JM: It’s tricky to give advice to the younger guys because they’re going to be in a totally different sport than I was, because cycling has changed so fast. There are all of the clichés — enjoy the process, do the big-picture stuff right. The biggest thing I realized late in my career was to not be as razor-focused on cycling all the time. Do it, but try to balance your life outside of cycling in a way where you’re not totally submerged in cycling. Have other interests and other hobbies that aren’t just cycling. Make sure you keep some kind of balance. If it turns into a long career, have something else going on. Here’s another one: Embrace everyone you meet and come across because you don’t know how important they’re going to be going forward. This could be someone in host housing or a sponsor, or whomever you meet on the road. You never know what impact they may have on your life later on. Build relationships and expand your network, and be open to everyone you encounter. The same goes in the races. Don’t be that racer who gets angry at other guys in the race. Understand that guys will do stupid things every now and then, and keep your composure.
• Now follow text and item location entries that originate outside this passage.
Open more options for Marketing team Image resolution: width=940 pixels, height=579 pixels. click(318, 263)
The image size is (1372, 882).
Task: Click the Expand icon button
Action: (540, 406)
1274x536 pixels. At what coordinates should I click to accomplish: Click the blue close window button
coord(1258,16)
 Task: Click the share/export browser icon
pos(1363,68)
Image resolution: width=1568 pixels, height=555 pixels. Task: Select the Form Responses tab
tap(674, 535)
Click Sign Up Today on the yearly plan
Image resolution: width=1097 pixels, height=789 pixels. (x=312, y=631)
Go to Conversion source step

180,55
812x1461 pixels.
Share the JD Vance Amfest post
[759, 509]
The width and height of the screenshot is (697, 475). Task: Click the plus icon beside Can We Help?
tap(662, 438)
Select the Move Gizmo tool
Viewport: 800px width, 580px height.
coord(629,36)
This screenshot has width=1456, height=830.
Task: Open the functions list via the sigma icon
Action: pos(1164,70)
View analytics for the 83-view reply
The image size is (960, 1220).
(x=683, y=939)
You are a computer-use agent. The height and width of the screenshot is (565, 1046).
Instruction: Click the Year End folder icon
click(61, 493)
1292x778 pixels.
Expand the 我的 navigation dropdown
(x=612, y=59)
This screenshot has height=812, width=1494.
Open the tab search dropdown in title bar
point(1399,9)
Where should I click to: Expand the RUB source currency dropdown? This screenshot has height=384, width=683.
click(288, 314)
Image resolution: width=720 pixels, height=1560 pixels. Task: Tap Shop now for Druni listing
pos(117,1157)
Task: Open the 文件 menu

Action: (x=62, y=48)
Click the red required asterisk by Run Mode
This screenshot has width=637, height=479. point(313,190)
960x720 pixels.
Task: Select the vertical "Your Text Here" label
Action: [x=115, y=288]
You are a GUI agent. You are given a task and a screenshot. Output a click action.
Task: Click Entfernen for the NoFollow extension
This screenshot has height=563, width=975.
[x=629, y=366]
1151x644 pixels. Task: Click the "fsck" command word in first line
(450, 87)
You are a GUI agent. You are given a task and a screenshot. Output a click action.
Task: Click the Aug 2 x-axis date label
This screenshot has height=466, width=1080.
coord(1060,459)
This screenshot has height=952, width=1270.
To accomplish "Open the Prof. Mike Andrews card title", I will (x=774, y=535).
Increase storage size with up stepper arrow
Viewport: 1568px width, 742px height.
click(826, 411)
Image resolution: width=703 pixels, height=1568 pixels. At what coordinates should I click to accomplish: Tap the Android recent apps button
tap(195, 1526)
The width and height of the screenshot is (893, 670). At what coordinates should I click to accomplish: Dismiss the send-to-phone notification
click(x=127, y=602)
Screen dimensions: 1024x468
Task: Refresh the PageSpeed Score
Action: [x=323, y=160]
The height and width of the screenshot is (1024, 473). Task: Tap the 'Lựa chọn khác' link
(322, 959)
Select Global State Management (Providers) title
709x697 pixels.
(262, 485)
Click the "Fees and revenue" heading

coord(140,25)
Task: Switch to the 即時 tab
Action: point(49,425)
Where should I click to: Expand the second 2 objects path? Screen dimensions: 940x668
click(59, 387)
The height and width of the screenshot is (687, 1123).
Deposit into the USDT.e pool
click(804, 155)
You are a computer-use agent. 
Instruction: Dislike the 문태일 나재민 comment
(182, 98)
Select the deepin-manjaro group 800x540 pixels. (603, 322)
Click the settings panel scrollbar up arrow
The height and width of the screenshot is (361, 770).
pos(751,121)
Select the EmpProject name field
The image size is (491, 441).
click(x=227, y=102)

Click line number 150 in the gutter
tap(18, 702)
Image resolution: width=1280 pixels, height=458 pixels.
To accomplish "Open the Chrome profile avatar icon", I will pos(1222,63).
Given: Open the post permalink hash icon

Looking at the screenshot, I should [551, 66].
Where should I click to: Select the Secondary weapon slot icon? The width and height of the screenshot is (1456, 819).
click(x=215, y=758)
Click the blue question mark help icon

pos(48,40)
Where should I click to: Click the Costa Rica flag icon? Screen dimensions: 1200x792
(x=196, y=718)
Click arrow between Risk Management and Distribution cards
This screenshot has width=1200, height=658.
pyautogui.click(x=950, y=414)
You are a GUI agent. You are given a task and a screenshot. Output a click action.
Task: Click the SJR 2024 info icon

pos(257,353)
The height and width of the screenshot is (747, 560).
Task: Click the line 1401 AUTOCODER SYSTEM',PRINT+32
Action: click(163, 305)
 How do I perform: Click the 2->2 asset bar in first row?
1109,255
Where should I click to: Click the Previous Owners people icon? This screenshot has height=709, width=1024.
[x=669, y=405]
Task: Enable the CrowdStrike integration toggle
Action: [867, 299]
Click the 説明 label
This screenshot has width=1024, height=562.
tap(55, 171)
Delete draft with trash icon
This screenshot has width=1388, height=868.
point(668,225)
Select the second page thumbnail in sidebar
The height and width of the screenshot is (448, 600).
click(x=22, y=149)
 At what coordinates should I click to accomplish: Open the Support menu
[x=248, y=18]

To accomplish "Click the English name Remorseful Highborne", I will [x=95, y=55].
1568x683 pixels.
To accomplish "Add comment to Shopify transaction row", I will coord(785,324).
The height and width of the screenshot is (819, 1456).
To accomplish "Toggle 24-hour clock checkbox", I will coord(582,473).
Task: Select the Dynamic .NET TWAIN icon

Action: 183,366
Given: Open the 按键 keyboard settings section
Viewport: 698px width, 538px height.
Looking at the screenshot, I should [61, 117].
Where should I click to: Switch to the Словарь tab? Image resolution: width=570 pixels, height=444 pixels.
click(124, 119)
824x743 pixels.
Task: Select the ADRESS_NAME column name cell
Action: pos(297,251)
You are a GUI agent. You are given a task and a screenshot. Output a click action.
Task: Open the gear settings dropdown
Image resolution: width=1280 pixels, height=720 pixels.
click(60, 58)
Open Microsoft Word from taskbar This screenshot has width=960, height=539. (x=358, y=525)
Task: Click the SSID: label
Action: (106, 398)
VN: What element of the pro cycling lifestyle are you most likely to miss?

JM: Being in the best shape possible — that’s going to be the biggest thing I miss. That top form — that top shape — and being able to do whatever I can on the bike and being in my best form. Now, even when I ride with my friends, I’m going to suffer. I’ll always ride, but being in that shape is something I’ll miss. I love doing the traveling, seeing the places, all of the counties, and doing international travel was taught me a lot. I won’t miss being gone every weekend or for months at a time. I haven’t been able to see my friends like I want to. Being a better member of my community, rather than being on the road all the time, is something I’m looking forward to.

VN: What’s the victory or result you’re most proud of?

JM: It’s tough to pinpoint one — now that I said that, winning Athens Twilight in 2017 was my proudest one. I grew up in Marietta, just outside Atlanta, and when I was a kid they had a mountain bike race — a time trial prologue and a fat-tire crit — that went on before the twilight. The first year I did the mountain bike race, and my buddy’s parents took us to watch the pro twilight crit, and it blew my mind. Someone told me the riders were professionals, and they get paid to race it, and I was like, ‘what?’ I must have been 13 years old. Athens was so close to me, and every chance we got I’d do the race. I grew up watching the pro crit, and that drove me to want to be a pro. I moved to Athens when I didn’t have two nickels to rub together, and rented an apartment there when I was with the U.S. national team. There’s an amazing cycling community there, and the talk there is always about the Twilight — who is going to win this year? The Winter Bike League Athens was really why I moved there. And I’m a crit rider. It was always my goal to win that race from when I was a kid.